Fay, M.P., Kim, H-J. and Hachey, M. (2007). Using truncated sequential probability ratio test boundaries for Monte Carlo implementation of hypothesis tests. Journal of Computational and Graphical Statistics. 16(4):946-967.
See Also
Precalculated MCbound: MCbound.precalc1
Examples
## Create a stopping boundary
##### May take a long time if Nmax is large
B<-MCbound("tsprt",c(alpha0=.001,beta0=.01,Nmax=99,p0=.04,p1=.06))
## do Monte Carlo test
x<-data.frame(y=1:100,z=rnorm(100),group=c(rep(1,50),rep(2,50)))

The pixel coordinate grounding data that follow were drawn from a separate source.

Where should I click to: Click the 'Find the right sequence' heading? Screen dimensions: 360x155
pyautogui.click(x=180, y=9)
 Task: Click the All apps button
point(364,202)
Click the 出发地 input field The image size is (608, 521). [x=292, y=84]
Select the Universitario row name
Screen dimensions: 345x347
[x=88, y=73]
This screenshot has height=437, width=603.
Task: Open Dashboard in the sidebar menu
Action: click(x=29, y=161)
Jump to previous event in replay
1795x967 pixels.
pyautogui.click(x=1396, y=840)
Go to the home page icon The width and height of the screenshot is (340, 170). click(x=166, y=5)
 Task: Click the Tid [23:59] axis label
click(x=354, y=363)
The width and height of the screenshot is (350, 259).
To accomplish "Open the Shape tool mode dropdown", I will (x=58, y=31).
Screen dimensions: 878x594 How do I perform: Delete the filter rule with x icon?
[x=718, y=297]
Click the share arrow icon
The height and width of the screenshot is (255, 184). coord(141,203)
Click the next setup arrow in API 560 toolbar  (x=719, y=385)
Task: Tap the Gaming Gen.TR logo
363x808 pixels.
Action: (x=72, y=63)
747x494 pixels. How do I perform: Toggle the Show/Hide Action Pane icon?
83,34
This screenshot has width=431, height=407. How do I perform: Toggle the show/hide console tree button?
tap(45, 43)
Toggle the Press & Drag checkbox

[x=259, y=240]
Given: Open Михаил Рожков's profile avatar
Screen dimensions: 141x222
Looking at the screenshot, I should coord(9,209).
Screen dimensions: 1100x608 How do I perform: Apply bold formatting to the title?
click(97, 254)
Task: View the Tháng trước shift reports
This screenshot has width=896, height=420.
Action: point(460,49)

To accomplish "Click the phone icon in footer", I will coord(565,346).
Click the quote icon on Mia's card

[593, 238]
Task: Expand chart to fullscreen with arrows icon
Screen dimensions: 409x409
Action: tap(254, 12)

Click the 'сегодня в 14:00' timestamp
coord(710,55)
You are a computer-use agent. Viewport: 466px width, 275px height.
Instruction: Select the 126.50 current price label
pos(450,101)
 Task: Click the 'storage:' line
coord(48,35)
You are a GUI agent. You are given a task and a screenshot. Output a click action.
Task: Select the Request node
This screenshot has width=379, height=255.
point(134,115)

stat<-function(x){ cor(x[,1],x[,2]) }
### nonparametric bootstrap test on correlation between y and z
### low p-value means that such a large correlation unlikely due to chance
resamp<-function(x){ n<-dim(x)[[1]] ; x[sample(1:n,replace=TRUE),] }
MCtest(x,stat,resamp,bound=B)
## Package comes with a large precalculated MC bound as the default
## the precalculated bound is good for testing at the 0.05 level
MCtest(x,stat,resamp)
Create Monte Carlo stopping boundary
Description
Creates one of several different types of Monte Carlo stopping boundaries
Usage
MCbound(type, parms, conf.level = 0.99)
Arguments
type |
a character vector of type of boundary, possible values: "fixed", "tsprt","Bvalue", and "BC" |
parms |
a numeric vector of parameter values, different for each type (see details) |
conf.level |
confidence level for intervals about Monte Carlo p-values |
Details
Create Monte Carlo stopping boundaries for use with MCtest
, where we keep resampling until hitting
the stopping boundary. There are several possible types, each with a different length parameter vector.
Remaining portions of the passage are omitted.